James Hughes is a Northern Irish photographer and artist, whose photographic practice ranges from social documentary through commercial to fine art photography.
His first photographic experience was of a childhood spent using a box brownie (made by his mother when she worked for Kodak). James is self-taught, and influenced by late 20th century photography and literature, influences that he continues to link through his practice to-date.
James has an extensive background of research in photography (MA, MPhil). A celebrated photographer, with many exhibitions and awards, his work is represented internationally in museums and galleries, commercial work also has its place while he continues to pursue his personal career and passion through photography, art and poetry.
What is special about my practice is the elegiac tone, the note of longing that suffuses my work and demonstrates how I am touched by those places where damage and grace are inextricably entangled. My work bears witness to facts, be they visible or existential. It unconsciously links fragments, unearths connections and creates anew through the visual like a sacred task.

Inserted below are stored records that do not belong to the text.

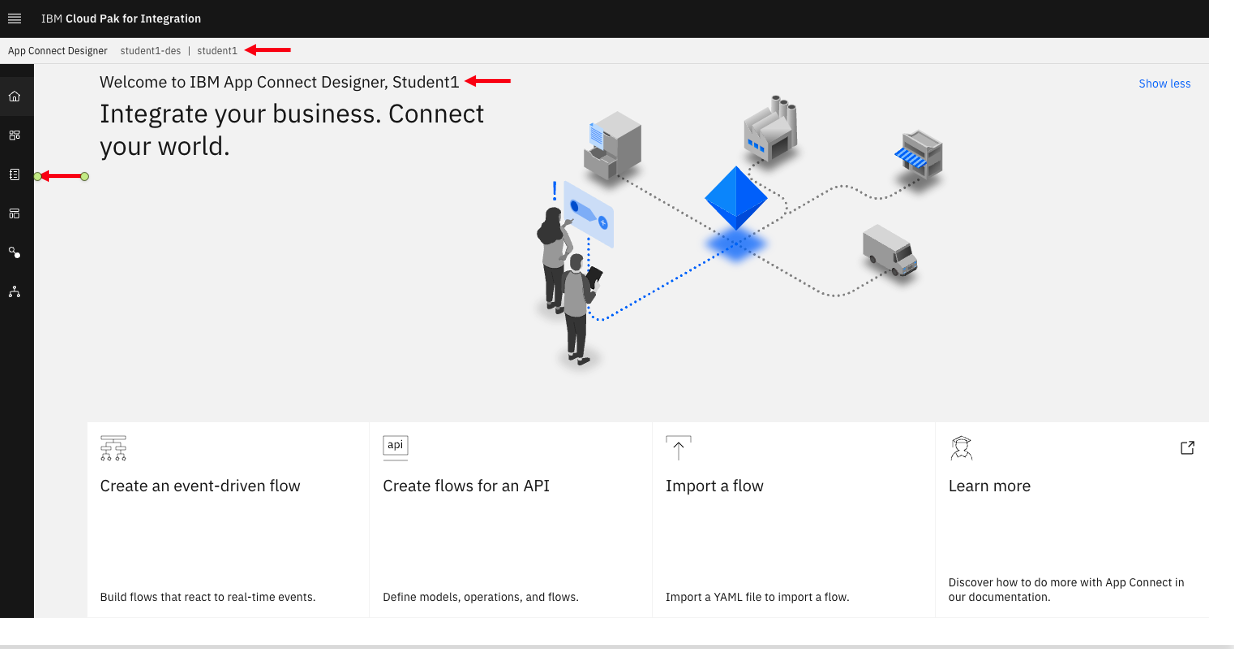Select the templates layout icon in the sidebar

[14, 214]
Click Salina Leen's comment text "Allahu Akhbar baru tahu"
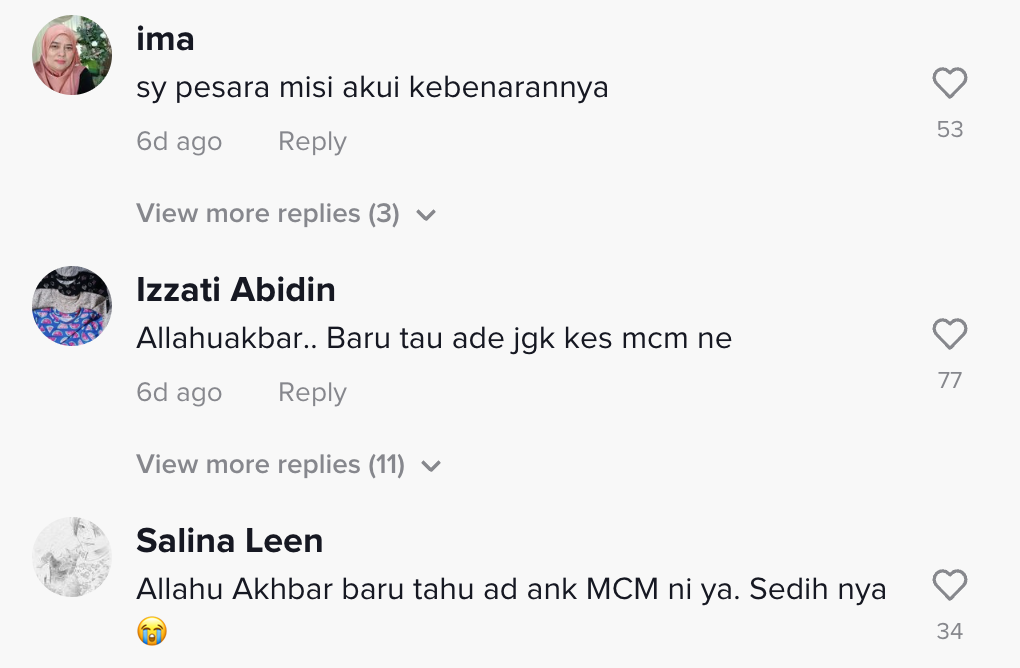 pyautogui.click(x=511, y=590)
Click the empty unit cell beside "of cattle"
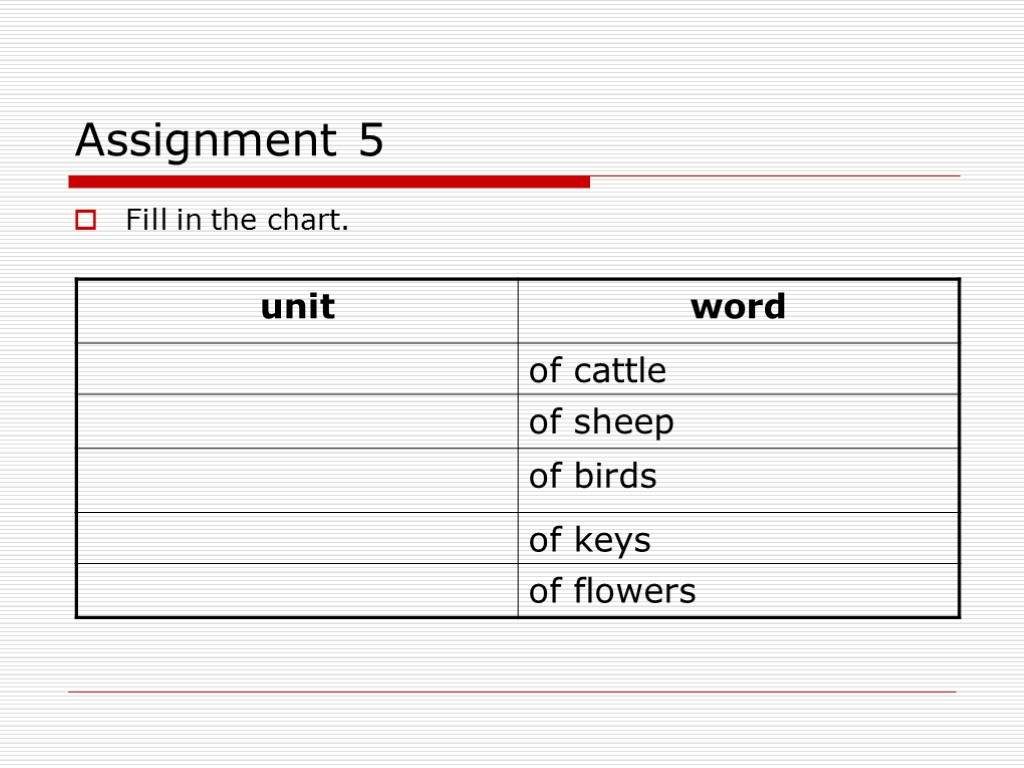This screenshot has width=1024, height=768. click(x=297, y=369)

I take my practice seriously, using freedom of expression through questioning connections inherent in the visual to create original artwork. This artwork takes a critical view of social, political and cultural issues. By referencing history, I work to explore the varying relationships between popular culture and fine art. My work in the past has also used revealing aspects of history, which have a profound impact on our contemporary culture today. I find myself continually returning to those aspects that are often hidden or misrepresented in the “official” recordings for posterity. My aim is to explore and present the historically forgotten, to place the previously unseen through a discarded past.
The message is essentially that; the experience of time and space is paramount to living a life with meaning. Through my practice , redemption could ultimately be found by re-establishing a poetic connection withone's environment and find a place within the detritus and loss of the society within which we now dwell.